UnnestOp(name="...", type="unnest", unnest_key="items")
Field Type Default Description
unnest_key str required Key containing the list to unnest.
keep_empty bool None Keep documents with empty lists.
expand_fields list[str] None Additional fields to expand.
recursive bool None Recursively unnest nested lists.
depth int None Max recursion depth.

SampleOp

Samples a subset of documents.

SampleOp(name="...", type="sample", method="uniform", samples=100)
Field Type Default Description
method str required One of "uniform", "outliers", "custom", "first", "top_embedding", "top_fts".
samples int \| float \| list None Number of samples or fraction.
stratify_key str \| list[str] None Key(s) for stratified sampling.
samples_per_group bool False Apply sample count per group.
method_kwargs dict {} Extra arguments for the sampling method.
random_state int None Random seed for reproducibility.

Code Operations

Code operations run Python functions instead of LLM calls. The code parameter accepts either a string containing Python code that defines a transform function, or a regular Python function.

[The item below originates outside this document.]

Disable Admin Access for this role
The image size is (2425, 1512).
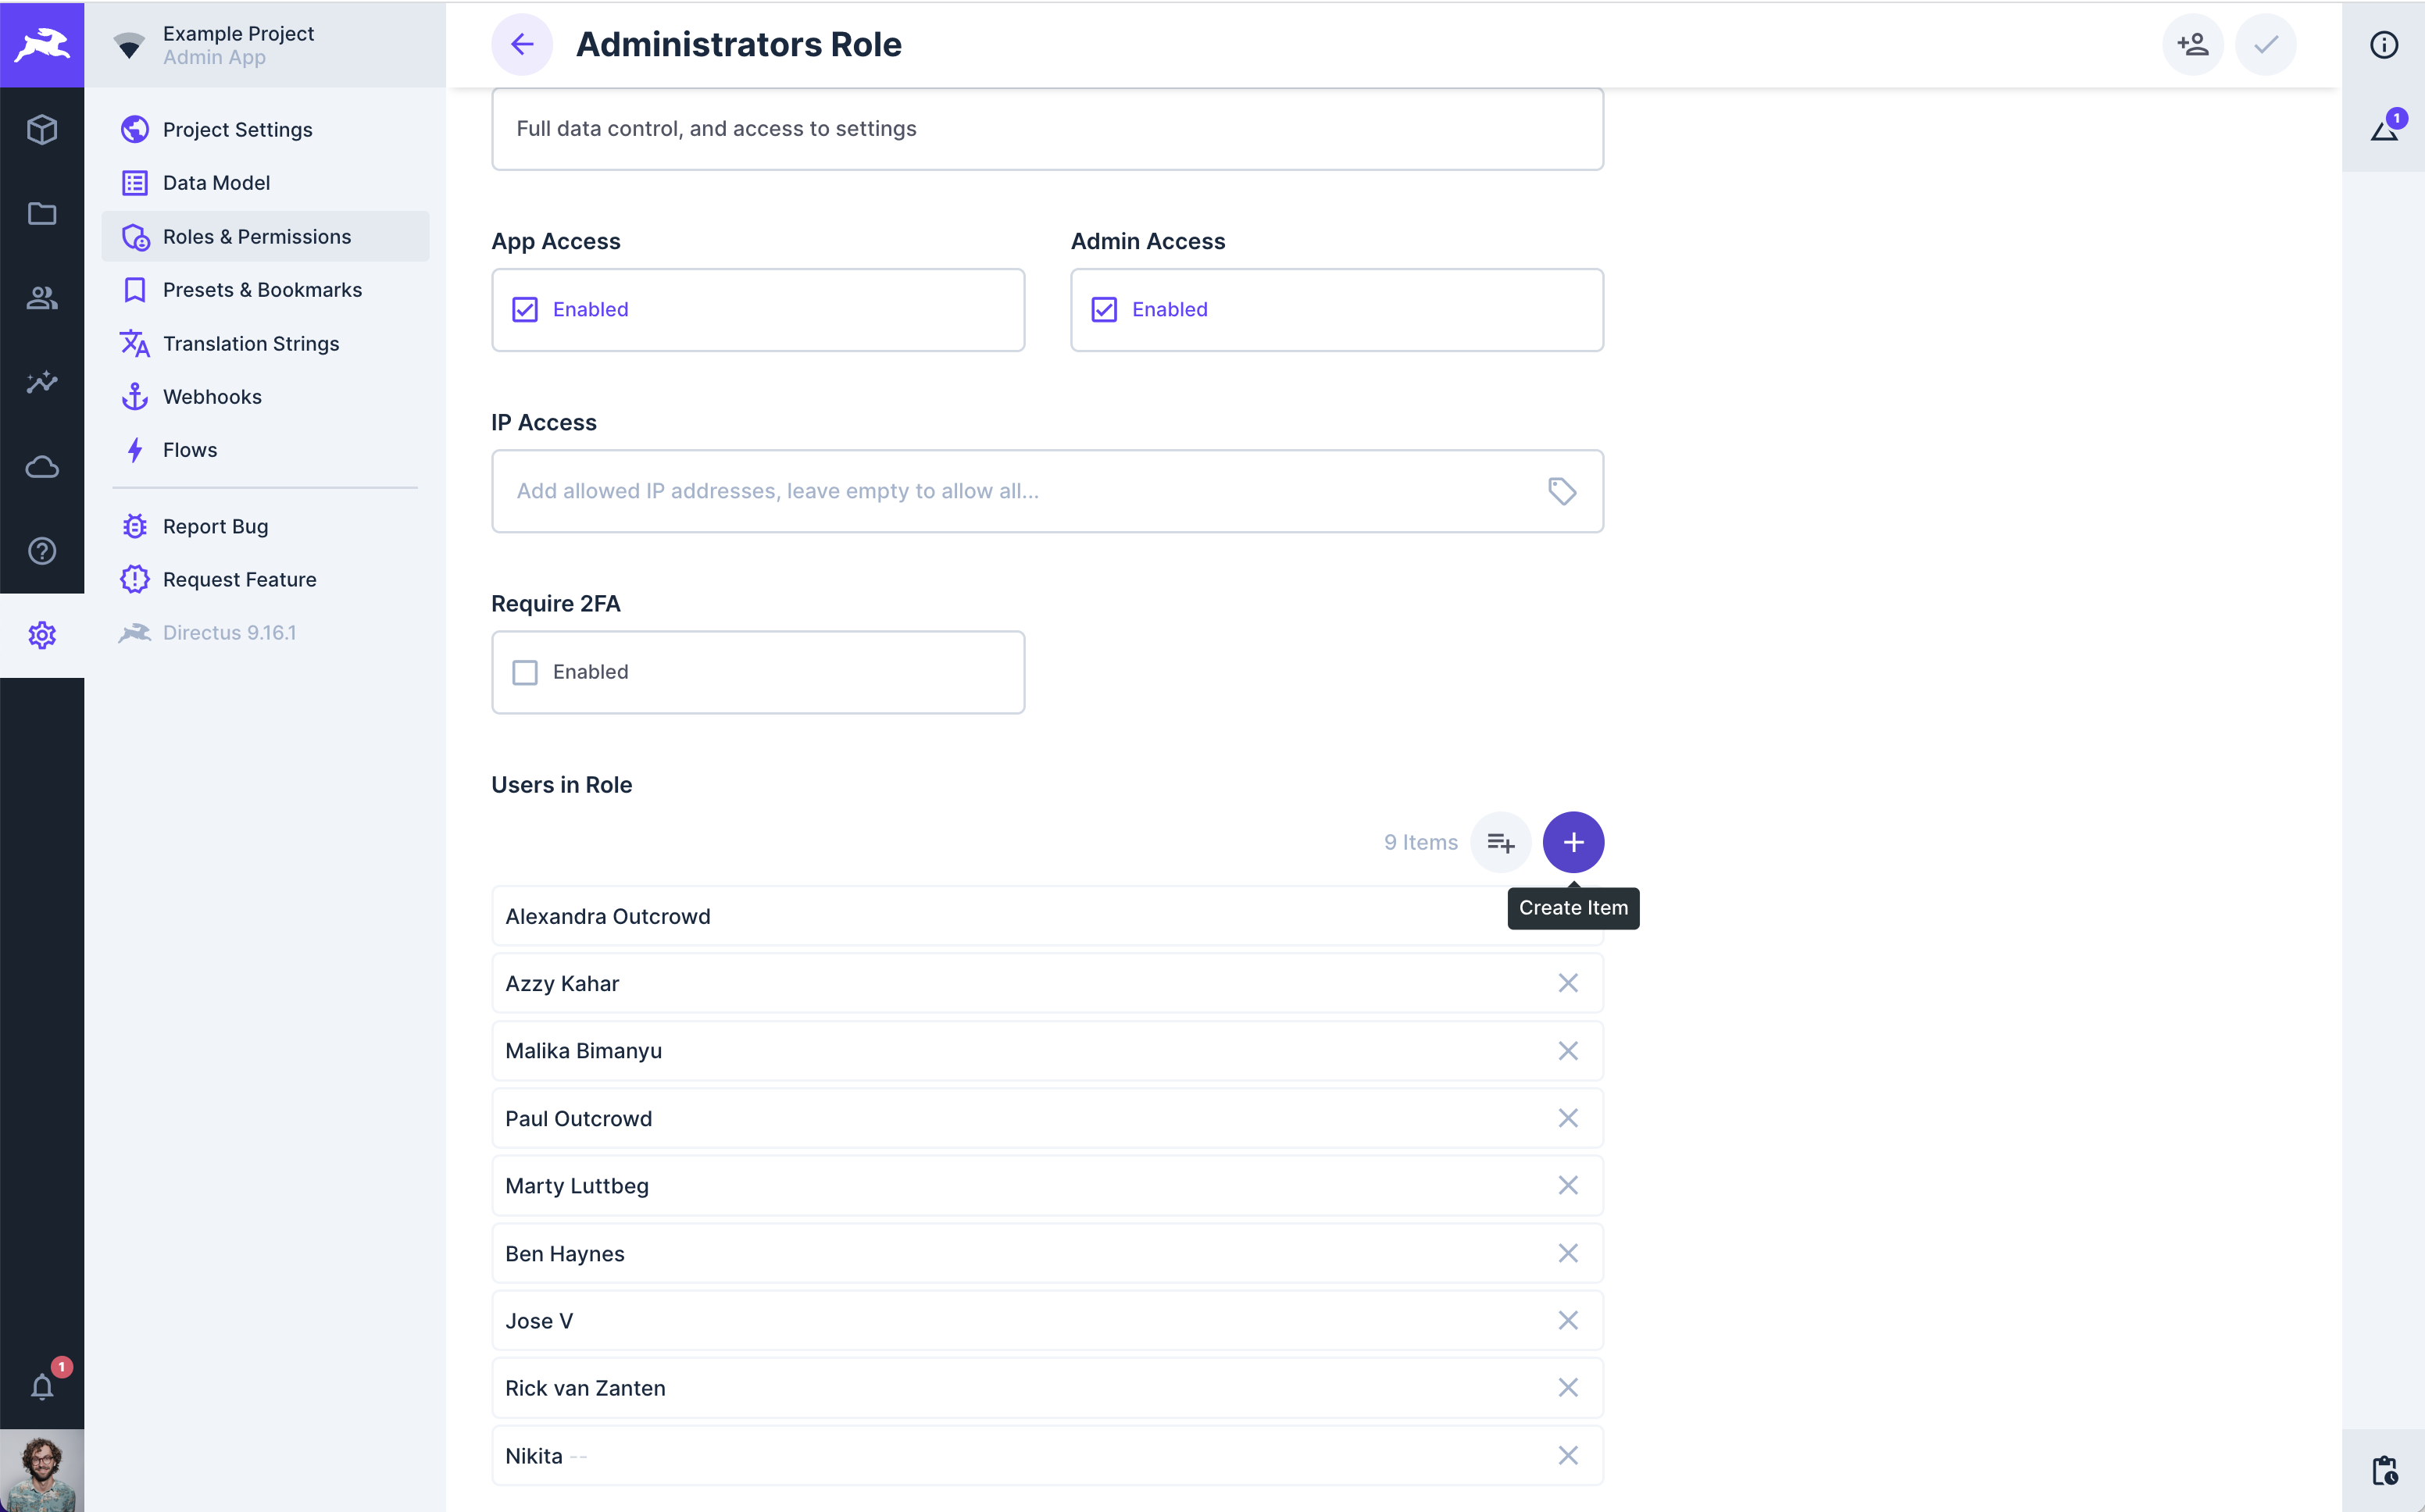pos(1104,309)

def my_transform(doc: dict) -> dict:
    return {"doubled": doc["value"] * 2}

op = CodeMapOp(name="double", type="code_map", code=my_transform)

CodeMapOp

Field Type Default Description
code str \| Callable required fn(doc: dict) -> dict
drop_keys list[str] None Keys to drop from output.
limit int None Max documents to process.

CodeReduceOp

Field Type Default Description
code str \| Callable required fn(group: list[dict]) -> dict
limit int None Max groups to process.

CodeFilterOp

Field Type Default Description
code str \| Callable required fn(doc: dict) -> bool
limit int None Max documents to process.